Her hand beckoned, and the amethyst dragon sliced into the waves. She had aimed it with claws first, followed by the gem-encrusted wedge of its head. It displaced the minimum of water, yet whiteness still sprayed all the way up to the guests. Hiresha allowed some to land on her kraken dress, and the suckers pulsed in appreciation.
The dragon wrestled the hoard worm half out of the water. The creature could not mesmerize eyes made of quartz. It couldn’t sting scales of crystal or bite through them. The worm folded around the dragon, trying to engulf it. The creature was more flat than narrow, appearing very much like a pile of gold. Its edges rippled and flopped. Froth heaved up. It attempted to swim away. The dragon held on, though Hiresha didn’t have its claws pierce deeply.
All the flatworm’s light went out, leaving it a grey slickness. Hiresha was hardly fooled. It hadn’t escaped nor died. Her dragon kept its grip. The hoard worm burst with light again.
“What a rare nibblet,” Tethiel said. “If only Emesea were here to see it.”
Hiresha nodded. “We need fear these creatures no longer, for we are greater, yet we should still respect them.”
She opened her hand, and the dragon let go. The hoard worm plunged into the water and slithered its way down into the blackness. It left one dead dolphin in its wake, which was a waste.
Hiresha willed new lights to rise. Crystal jellyfish floated out from beneath the hull. They shone with her dream power. “Not as bright as the hoard worm, I will grant, yet they have the advantage of devouring only at my command.”
The jellyfish constructs levitated in an arch formation around Hiresha. The quartz beads and filaments of their tendrils tinkled into each other.
“Like wind chimes?” Fos asked. “Only more sting-y?”
“I will not risk human lives when an army of crystal will serve,” Hiresha said. “These are only the first members of the bloom.”
“You’re as mighty as the sea.” Tethiel didn’t hesitate to walk between the crimson tendrils to her side. “And like all things perilous, you’re irresistible.”
She smiled at him. Her gown mirrored her feelings and embraced his arm with a tentacle, sealing its suckers over his hand and sleeve.
Tethiel’s lips had the shape to suggest that, if properly excavated, they would contain a grin. “And you claimed not to be a romantic?”
“I’m not opposed as long as there’s a measurable benefit.”
“Speaking of scrumptious facts.” Tethiel sniffed. “Your hollow dragon is smelling quite full of drowning men.”
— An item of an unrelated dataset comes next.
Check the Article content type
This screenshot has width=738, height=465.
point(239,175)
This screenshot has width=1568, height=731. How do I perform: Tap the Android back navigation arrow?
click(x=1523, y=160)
“That would be the assassins.” She had not precisely forgotten about Spellsword Sagai and his equally ungrateful companion, Naroh, yet with so much to think about at the wedding, Hiresha had discounted them. Now they would be spluttering inside the dragon. Sea water had slipped down its throat. “I suppose this is the time to disgorge them.”
With a boom of wings, the dragon lifted from the sea. Its neck bent back, and it coughed out two dripping figures. They landed on the corsair. Their four hands were still shackled together by gems. Another Attraction bound them to the crystal deck, holding the assassins facing each other.
The Talon sprang in front of them. “The next sacrifices, My Lady?”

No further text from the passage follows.